Fraud-rocked coffee chain files D&O insurance claim

Company seeks cover for falsified sales figures of up to US$310 million

Fraud-rocked coffee chain files D&O insurance claim

Professionals Risks

By Gabriel Olano

Chinese coffee chain Luckin Coffee has reportedly filed a directors’ and officers’ (D&O) liability insurance claim worth around US$25 million to cover compensation costs after it admitted to faking sales figures.

Luckin, which has been described as Starbucks’ main competitor in China, confessed last week that its chief operating officer and other officers had falsified its sales figures by up to RMB2.2 billion (US$310 million), Yicai Global reported.

Ping An Insurance has confirmed that it has received an insurance claim from the coffee shop company and is processing it, the report said.

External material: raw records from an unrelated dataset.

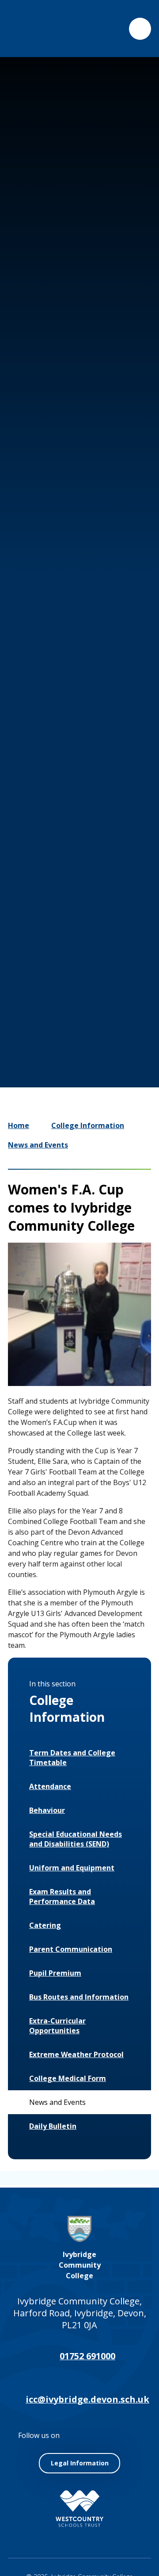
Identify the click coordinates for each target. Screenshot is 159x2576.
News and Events (38, 1145)
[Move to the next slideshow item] (82, 972)
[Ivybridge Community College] (28, 28)
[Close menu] (140, 29)
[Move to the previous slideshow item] (55, 972)
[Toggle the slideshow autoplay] (108, 972)
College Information (87, 1125)
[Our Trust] (79, 2509)
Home (18, 1125)
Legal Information (80, 2463)
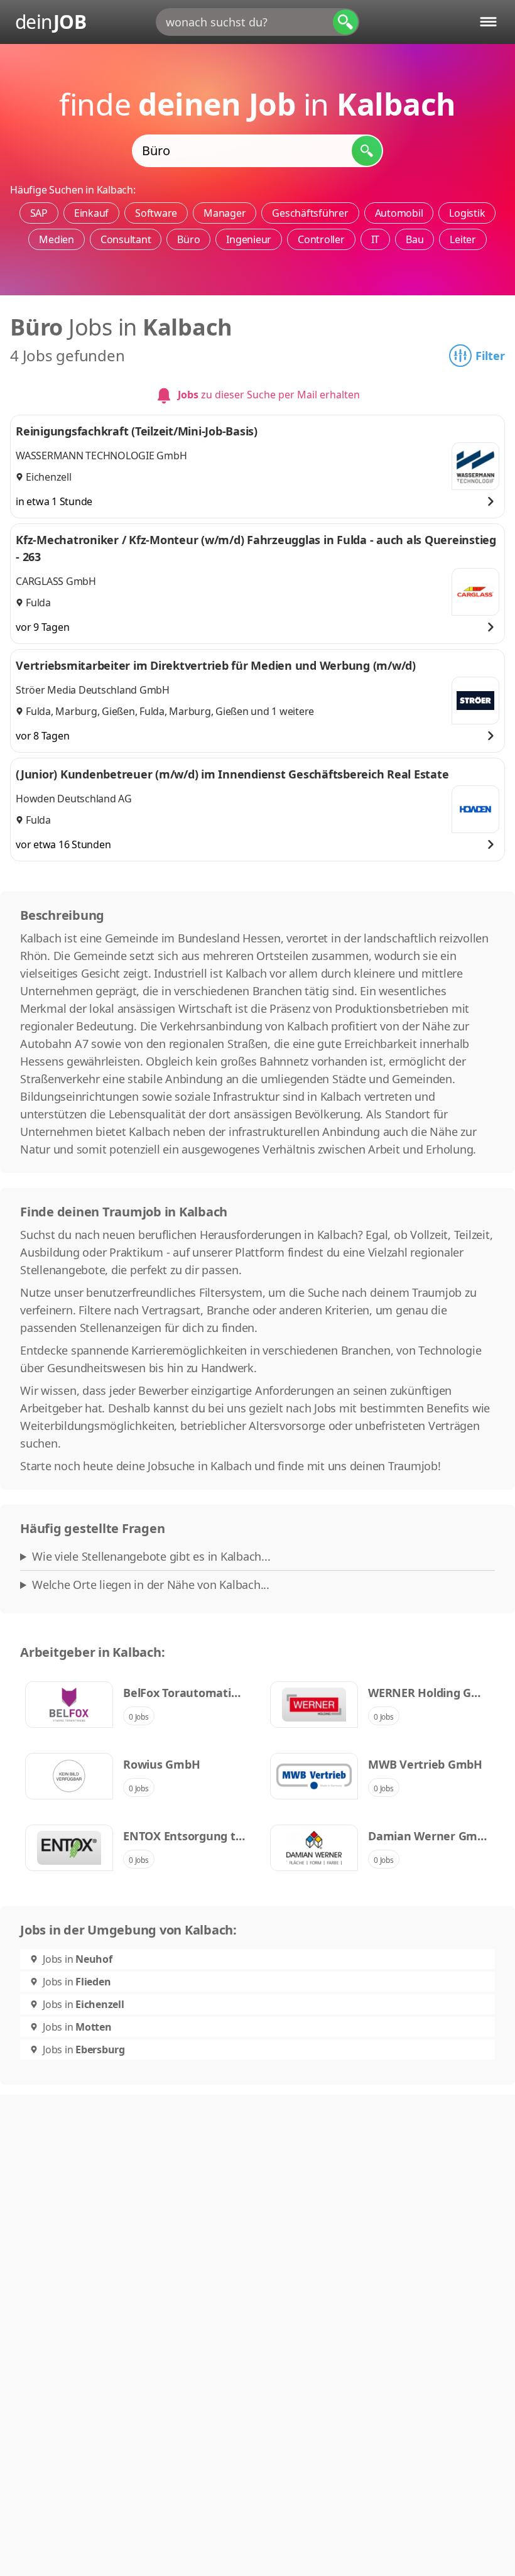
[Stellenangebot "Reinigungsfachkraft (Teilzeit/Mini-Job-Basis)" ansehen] (490, 501)
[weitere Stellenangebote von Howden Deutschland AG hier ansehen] (475, 809)
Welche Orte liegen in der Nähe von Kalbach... (150, 1584)
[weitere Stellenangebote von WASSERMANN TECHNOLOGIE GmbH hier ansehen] (475, 466)
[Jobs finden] (367, 151)
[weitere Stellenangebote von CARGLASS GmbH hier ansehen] (475, 592)
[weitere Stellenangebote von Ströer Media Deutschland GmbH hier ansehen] (475, 700)
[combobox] (257, 22)
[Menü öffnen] (488, 21)
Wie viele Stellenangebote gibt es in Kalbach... (151, 1556)
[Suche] (345, 22)
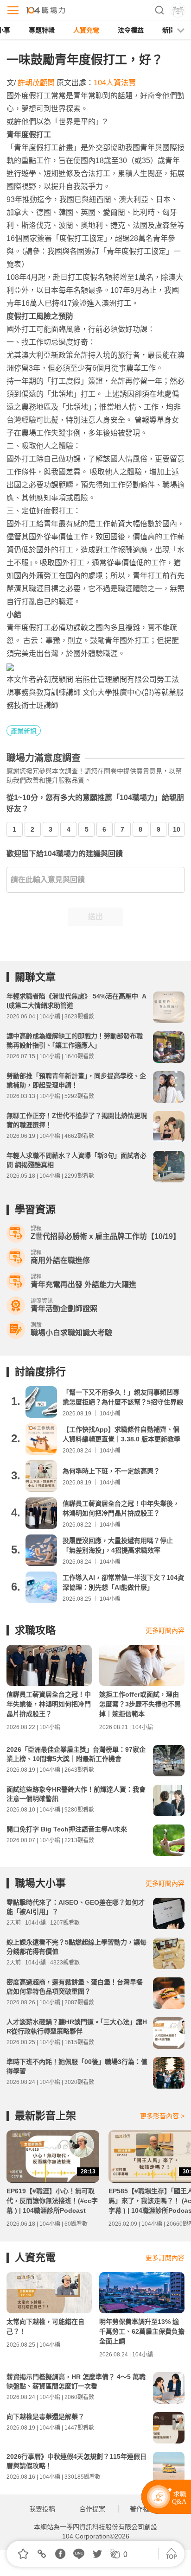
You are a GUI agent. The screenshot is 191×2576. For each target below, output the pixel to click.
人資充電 (86, 30)
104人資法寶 (115, 83)
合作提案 (92, 2509)
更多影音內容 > (162, 2116)
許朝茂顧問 (36, 83)
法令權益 (131, 30)
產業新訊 (24, 731)
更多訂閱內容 (165, 1630)
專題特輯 (42, 30)
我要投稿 (42, 2509)
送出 (95, 917)
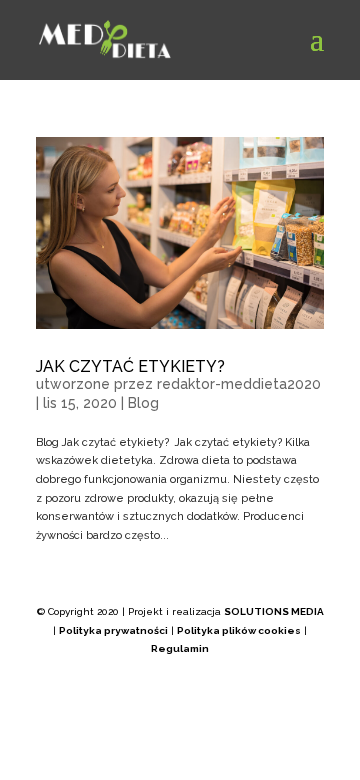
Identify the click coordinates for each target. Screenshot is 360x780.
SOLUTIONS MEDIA (274, 611)
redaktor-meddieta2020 (239, 384)
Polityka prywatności (113, 630)
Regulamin (180, 648)
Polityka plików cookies (239, 630)
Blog (143, 403)
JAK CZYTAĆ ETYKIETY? (130, 366)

Meanwhile, China Pacific Property Insurance (CPIC) said it has not yet received a formal notification from Ping An, the policy’s main underwriter.

Nasdaq-listed Luckin’s admission of fraud has caused its stock price to plummet by over 80%.

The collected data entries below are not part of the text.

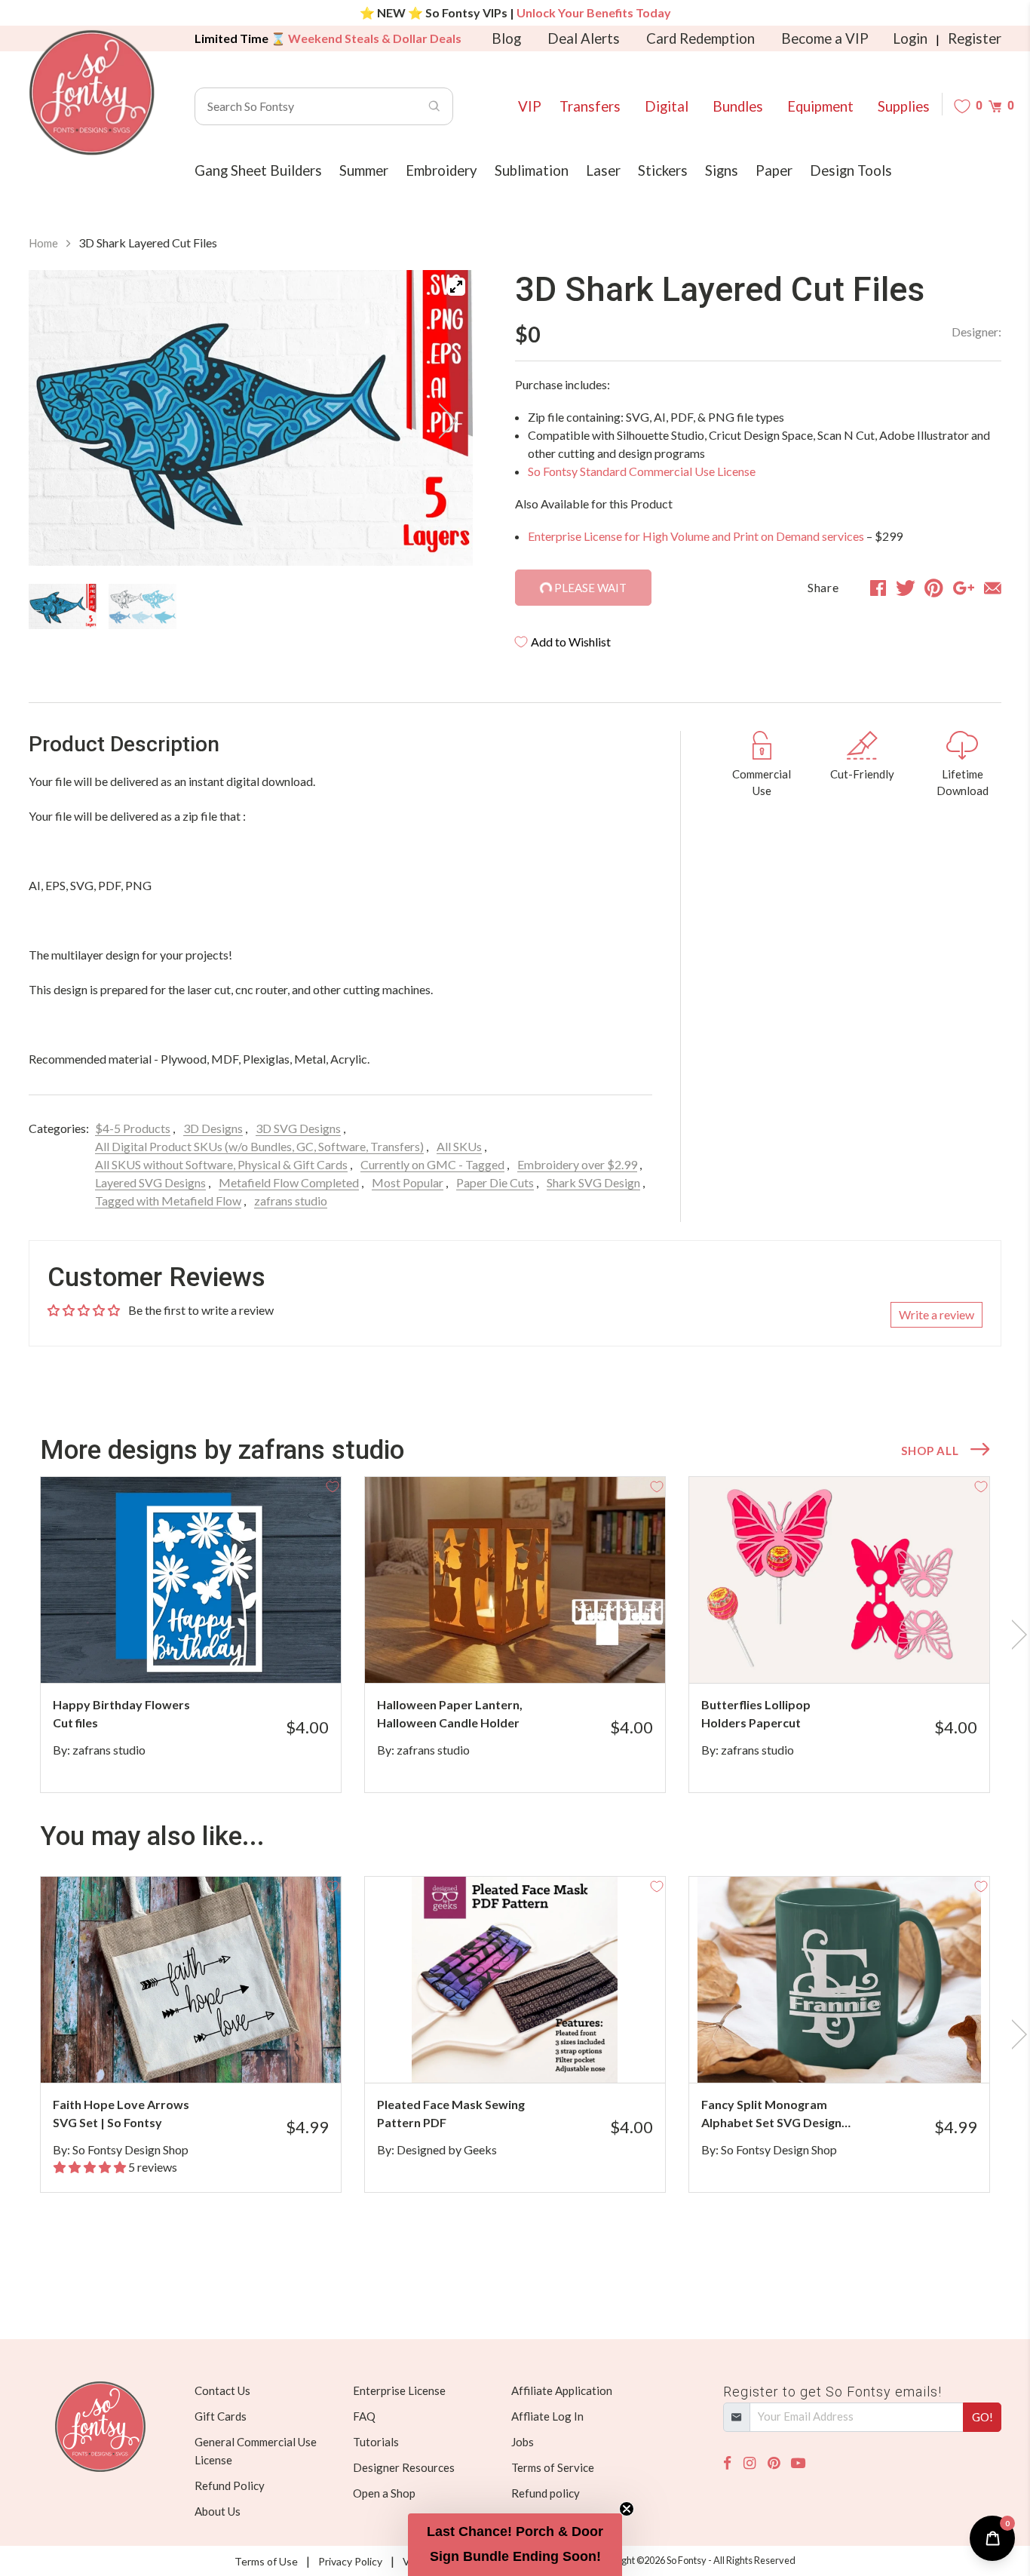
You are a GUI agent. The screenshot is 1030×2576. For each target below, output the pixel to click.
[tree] (251, 606)
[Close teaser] (626, 2508)
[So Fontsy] (92, 93)
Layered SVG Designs (150, 1182)
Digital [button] (666, 106)
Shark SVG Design (593, 1182)
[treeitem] (63, 606)
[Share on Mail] (992, 587)
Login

Before its New York IPO in May 2019, Luckin bought a D&O insurance policy co-written by over a dozen insurers. Aside from Ping An and CPIC, six other Chinese insurers underwrote the policy, as well as several foreign insurers including Allianz and Zurich.

However, the likelihood that insurers will pay out the claim will depend on whether Luckin was truthful when purchasing the insurance policy, according to the China Business Journal, citing Xiang Fubin, Shanghai-based senior partner at Beijing Weiheng Law Firm.

Furthermore, since the admitted mastermind of the fraud was Luckin’s COO Liu Jian, he may not be covered by the policy. According to Xiang, most D&O policies cover only personal misconduct committed by the chairman, CEO, CFO, and secretary of the board. Thus, for the claim to be approved, it should be proven that the aforementioned officers of the company were involved in fraudulent behaviour.